• Short exercise
Could you copy out the data below, swapping "At what coordinates should I click to accomplish" for "Where do I click to accomplish" wherever it appears and leaving everything else unchanged?

• Entries shown

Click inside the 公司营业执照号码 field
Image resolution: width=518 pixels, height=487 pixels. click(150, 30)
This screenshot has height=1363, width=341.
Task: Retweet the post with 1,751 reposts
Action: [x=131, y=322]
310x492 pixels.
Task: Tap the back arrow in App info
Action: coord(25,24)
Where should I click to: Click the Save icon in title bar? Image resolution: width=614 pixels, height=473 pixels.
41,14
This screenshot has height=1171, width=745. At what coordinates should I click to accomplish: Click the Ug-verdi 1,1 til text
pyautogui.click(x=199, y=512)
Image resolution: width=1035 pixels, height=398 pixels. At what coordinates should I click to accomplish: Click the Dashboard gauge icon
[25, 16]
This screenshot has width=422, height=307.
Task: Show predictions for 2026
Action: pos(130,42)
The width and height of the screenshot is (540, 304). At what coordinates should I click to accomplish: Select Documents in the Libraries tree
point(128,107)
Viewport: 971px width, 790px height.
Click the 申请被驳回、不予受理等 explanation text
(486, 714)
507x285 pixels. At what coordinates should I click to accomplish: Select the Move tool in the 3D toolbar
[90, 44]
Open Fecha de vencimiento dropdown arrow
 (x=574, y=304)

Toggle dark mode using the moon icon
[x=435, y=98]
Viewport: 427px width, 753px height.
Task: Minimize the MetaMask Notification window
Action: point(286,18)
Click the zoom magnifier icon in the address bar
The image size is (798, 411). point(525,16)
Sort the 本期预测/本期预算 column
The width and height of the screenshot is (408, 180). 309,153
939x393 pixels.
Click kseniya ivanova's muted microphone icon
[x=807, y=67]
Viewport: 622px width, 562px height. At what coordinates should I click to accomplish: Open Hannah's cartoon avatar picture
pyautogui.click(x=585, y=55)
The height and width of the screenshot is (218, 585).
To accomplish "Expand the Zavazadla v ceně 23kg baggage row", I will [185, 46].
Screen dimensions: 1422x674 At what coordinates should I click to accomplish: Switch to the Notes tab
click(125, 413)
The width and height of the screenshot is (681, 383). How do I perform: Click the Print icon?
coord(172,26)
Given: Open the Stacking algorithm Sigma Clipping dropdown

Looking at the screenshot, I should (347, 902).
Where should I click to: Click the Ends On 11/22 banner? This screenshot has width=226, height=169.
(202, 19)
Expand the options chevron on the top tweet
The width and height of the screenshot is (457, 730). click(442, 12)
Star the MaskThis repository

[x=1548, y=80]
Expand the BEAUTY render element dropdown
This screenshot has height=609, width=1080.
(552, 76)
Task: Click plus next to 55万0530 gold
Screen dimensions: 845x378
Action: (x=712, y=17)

• Answer to this exercise
Click inside the 公司营业执照号码 field
Image resolution: width=518 pixels, height=487 pixels. click(150, 30)
This screenshot has height=1363, width=341.
Task: Retweet the post with 1,751 reposts
Action: [x=131, y=322]
310x492 pixels.
Task: Tap the back arrow in App info
Action: coord(25,24)
Where should I click to: Click the Save icon in title bar? Image resolution: width=614 pixels, height=473 pixels.
41,14
This screenshot has height=1171, width=745. Where do I click to accomplish: Click the Ug-verdi 1,1 til text
pyautogui.click(x=199, y=512)
Image resolution: width=1035 pixels, height=398 pixels. Where do I click to accomplish: Click the Dashboard gauge icon
[25, 16]
This screenshot has width=422, height=307.
Task: Show predictions for 2026
Action: pos(130,42)
The width and height of the screenshot is (540, 304). Where do I click to accomplish: Select Documents in the Libraries tree
point(128,107)
Viewport: 971px width, 790px height.
Click the 申请被驳回、不予受理等 explanation text
(486, 714)
507x285 pixels. Where do I click to accomplish: Select the Move tool in the 3D toolbar
[90, 44]
Open Fecha de vencimiento dropdown arrow
 (x=574, y=304)

Toggle dark mode using the moon icon
[x=435, y=98]
Viewport: 427px width, 753px height.
Task: Minimize the MetaMask Notification window
Action: point(286,18)
Click the zoom magnifier icon in the address bar
The image size is (798, 411). point(525,16)
Sort the 本期预测/本期预算 column
The width and height of the screenshot is (408, 180). 309,153
939x393 pixels.
Click kseniya ivanova's muted microphone icon
[x=807, y=67]
Viewport: 622px width, 562px height. Where do I click to accomplish: Open Hannah's cartoon avatar picture
pyautogui.click(x=585, y=55)
The height and width of the screenshot is (218, 585).
To accomplish "Expand the Zavazadla v ceně 23kg baggage row", I will [185, 46].
Screen dimensions: 1422x674 Where do I click to accomplish: Switch to the Notes tab
click(125, 413)
The width and height of the screenshot is (681, 383). How do I perform: Click the Print icon?
coord(172,26)
Given: Open the Stacking algorithm Sigma Clipping dropdown

Looking at the screenshot, I should (347, 902).
Where should I click to: Click the Ends On 11/22 banner? This screenshot has width=226, height=169.
(202, 19)
Expand the options chevron on the top tweet
The width and height of the screenshot is (457, 730). click(442, 12)
Star the MaskThis repository

[x=1548, y=80]
Expand the BEAUTY render element dropdown
This screenshot has height=609, width=1080.
(552, 76)
Task: Click plus next to 55万0530 gold
Screen dimensions: 845x378
Action: (x=712, y=17)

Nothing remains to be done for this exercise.